Friday, 26 June 2015

Be careful who you admire: he may have a shady side...

We all, though men perhaps more than women, have a tendency to feel respect for the war hero. It may be slightly grudging respect, if we’re basically anti-war, but there’s something slightly appealing about those who show boldness, cleverness and success on a battlefield.

Napoleon. Wellington. Lee. Grant. Rommel. Patton. Remarkable men, somehow, whatever their faults.

Sometimes, though, it makes sense to look a little more closely. Take, for example, this unusual individual from the US Civil War.

He was, arguably, one of the finest cavalry commanders the world has seen. Interestingly, he didn’t really use cavalry as cavalry. As Bruce Catton points out, in his American Heritage History of the US Civil War he:

…used his horsemen as a modern general would use motorized infantry. He liked horses because he liked fast movement, and his mounted men could get from here to there much faster than any infantry could; but when they reached the field they usually tied their horses to trees and fought on foot, and they were as good as the very best infantry.

His innovative use of the arm was probably down to his having had no formal military training – he’d never been taught to think in the old terms. In fact, he’d had little education of any kind. Following his father’s death, he’d taken charge of his family at seventeen – at least as effectively as he later led soldiers in battle: he became one of richest planters in the country.

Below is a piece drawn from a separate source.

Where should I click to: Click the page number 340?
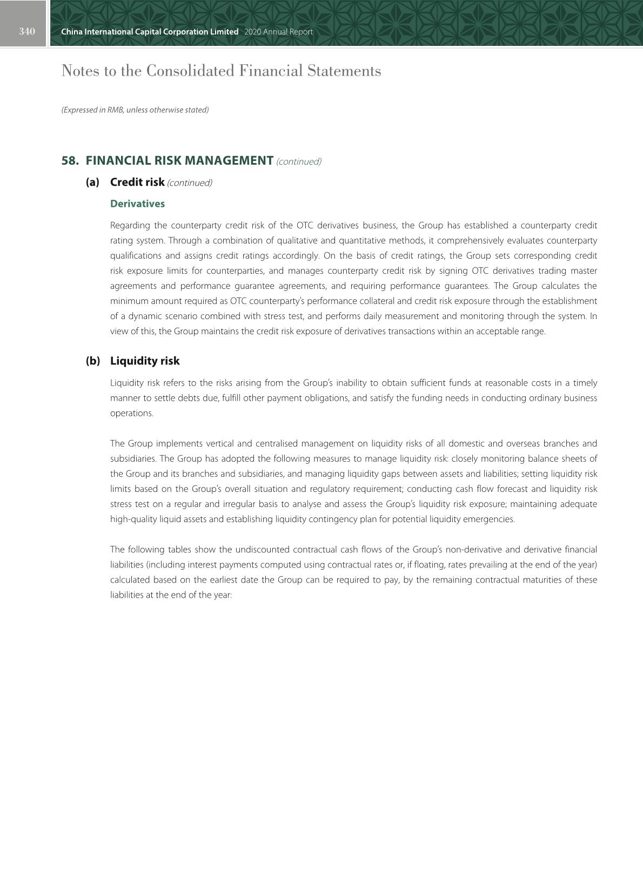tap(26, 31)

That word planter is a first clue to his identity. Yes, he was on the Southern side of the Civil War. That shouldn’t be altogether surprising: the Confederacy unfortunately had more than its fair share of effective generals – had the Union had a few more, the war might have been over a little more quickly with fewer dead.

Unusually, and again admirably, he joined the Confederate army as a private, despite his wealth. However, when he offered to pay out of his own pocket to equip his unit, his superiors moved him up the ranks rapidly, so he became one of a tiny band of individuals to have travelled the whole route from simple soldier to general.

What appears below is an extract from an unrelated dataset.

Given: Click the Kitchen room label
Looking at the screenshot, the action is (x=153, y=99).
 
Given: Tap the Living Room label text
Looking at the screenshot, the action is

Sherman said of him that there would never be peace in Western Tennessee until this dangerous opponent was dead, which is certainly a measure of the respect in which his opponents held him.

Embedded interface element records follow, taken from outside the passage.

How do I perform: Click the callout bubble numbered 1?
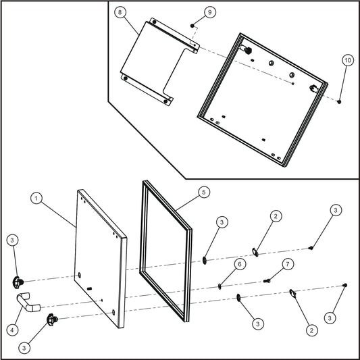pyautogui.click(x=37, y=198)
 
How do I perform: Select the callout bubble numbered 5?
pyautogui.click(x=203, y=192)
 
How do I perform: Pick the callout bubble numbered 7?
pyautogui.click(x=287, y=263)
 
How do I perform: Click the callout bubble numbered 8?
pyautogui.click(x=121, y=14)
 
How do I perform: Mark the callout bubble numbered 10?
pyautogui.click(x=347, y=60)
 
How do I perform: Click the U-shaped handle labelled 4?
pyautogui.click(x=28, y=305)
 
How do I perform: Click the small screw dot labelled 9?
pyautogui.click(x=193, y=25)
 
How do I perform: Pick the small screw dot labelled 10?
pyautogui.click(x=338, y=101)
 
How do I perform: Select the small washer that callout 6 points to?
pyautogui.click(x=221, y=286)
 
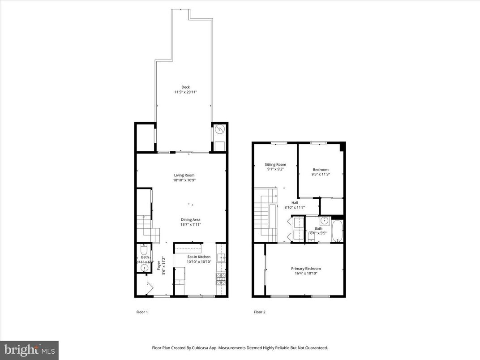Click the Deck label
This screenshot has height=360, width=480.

What made him so effective? He explained his approach in terms that are frequently misquoted. We can turn again to Bruce Catton, who tells us than in his view:

…the essence of strategy was “to git thar fust with the most men.” Do not, under any circumstances whatever, quote Forrest as saying 'fustest' and 'mostest'. He did not say it that way, and nobody who knows anything about him imagines that he did.

So we have a name. This remarkable man was Nathan Bedford Forrest, who gave his name to he eponymous hero of the film Forrest Gump.

If you saw the film, you may remember that Forrest was not quite so attractive a figure as I’ve painted so far. He may have been an effective and charismatic leader, but his military prowess seems to have drawn on a deep reservoir of violence. He originally went into business with an uncle of his, who had a quarrel with some brothers and was killed in the ensuing fight; Forrest shot two of them dead and knifed two others.

Nathan Bedford Forrest
Effective maybe. But not particularly nice
And it gets worse.

I said he was one of the wealthiest Southern planters. But not all his money came from his (slave-manned) plantations. He was also a leading slave trader.

During the war, there occurred an event which has never been fully clarified. Forrest won the Battle of Fort Pillow, at which some 500 union soldiers died, in particular black soldiers, white soldiers from Tennessee fighting on the Unionist side though the state was Confederate, and deserters from the Confederate side. Were they killed during the fighting or after it was over? Wikipedia quotes a letter from a Confederate:

The slaughter was awful. Words cannot describe the scene. The poor, deluded, negroes would run up to our men, fall upon their knees, and with uplifted hands scream for mercy but they were ordered to their feet and then shot down. I, with several others, tried to stop the butchery, and at one time had partially succeeded, but General Forrest ordered them shot down like dogs and the carnage continued. Finally our men became sick of blood and the firing ceased.

Bruce Catton stresses that it has never been finally established that a war crime took place but it’s hard to feel sure that none did. Especially given that after the war, Forrest became the first Grand Wizard of the Ku Klux Klan.

A salutary lesson for all of us who have a sneaking admiration for men of Forrest’s exceptional and self-developed ability. It’s all very well being good at what you do, but it matters what you do with it. Brilliance in the pursuit of the atrocious really doesn’t have a lot to commend it.